Evelyn Renee O'Connor (born February 15, 1971) is an American actress, producer, and director, known for the role of Gabrielle on the television series Xena: Warrior Princess.

Early life
Born in Houston, and raised in suburban Katy, Texas, by her mother Sandra, O'Connor at age 12 studied acting at the Alley Theatre in Houston, Texas. She attended Kinder High School for the Performing and Visual Arts in Houston, and made her professional debut as a dancing Porky Pig at that city's Six Flags AstroWorld. Afterward, she moved to Los Angeles, California, to pursue an acting career.

Career
She made her screen debut at 17, starring in the "Teen Angel" segment of the Disney Channel's The Mickey Mouse Club, and the subsequent Teen Angel TV series. She went on to the Disney film The Adventures of Huck Finn and TV-movies including Follow the River, Danielle Steele's Changes, and Hercules and the Lost Kingdom, starring Kevin Sorbo. There, in the role of Deianeira, she came to the attention of Hercules executive producers Rob Tapert and Sam Raimi, who cast her as Gabrielle in the spinoff TV series Xena: Warrior Princess.

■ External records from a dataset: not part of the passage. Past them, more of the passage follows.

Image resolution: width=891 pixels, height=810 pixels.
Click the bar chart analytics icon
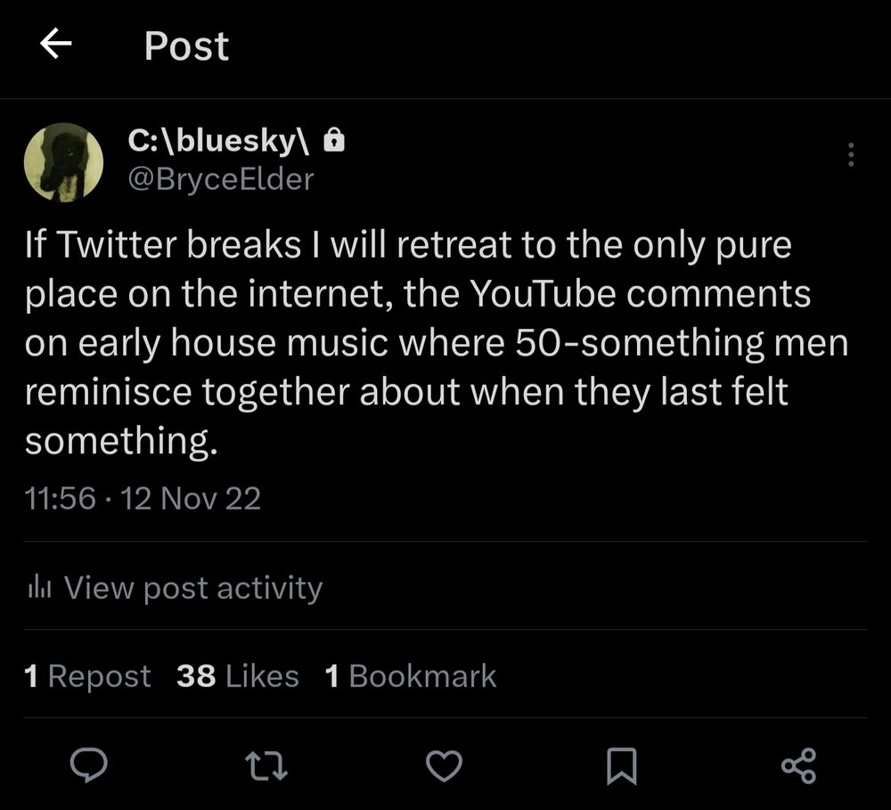pos(37,587)
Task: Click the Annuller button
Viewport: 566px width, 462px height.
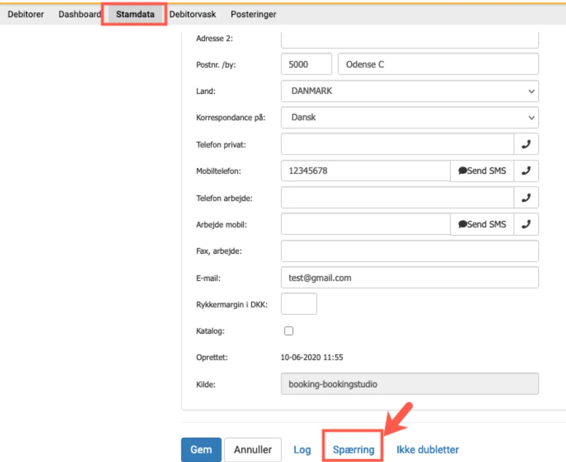Action: pos(253,450)
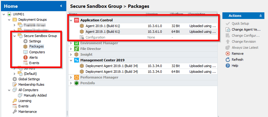Select Change Agent Version action
Viewport: 268px width, 117px height.
(x=245, y=30)
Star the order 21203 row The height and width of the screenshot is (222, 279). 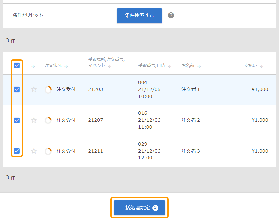34,89
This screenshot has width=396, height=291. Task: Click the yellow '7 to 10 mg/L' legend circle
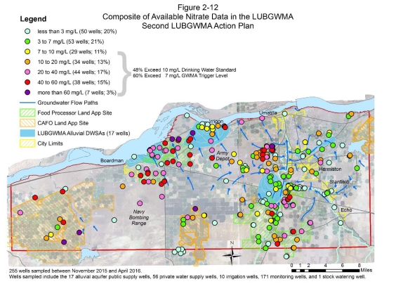(x=27, y=51)
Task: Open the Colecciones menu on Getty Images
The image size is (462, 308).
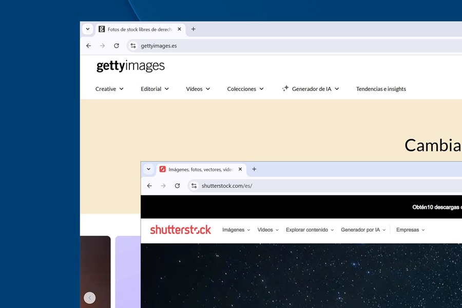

In 2001, O'Connor began her own film production company, Roc Productions. The following year, she played Lady Macbeth in the Shakespeare by the Sea production of Macbeth.  She reprised the role in a House of Bards Theatre Company production in San Pedro, California, from October 11 to November 3, 2019. She played Nurse in the Southern Shakespeare Company's May 10–13, 2018, production of Romeo and Juliet alongside her 16-year-old son, Miles Muir.

Personal life
From 1998, O'Connor was in a relationship with restaurateur Steve Muir. Renee and Steve were married in 2000 and divorced in 2004. She has a son with Muir, Miles Muir, who was 16 years old as of May 2018.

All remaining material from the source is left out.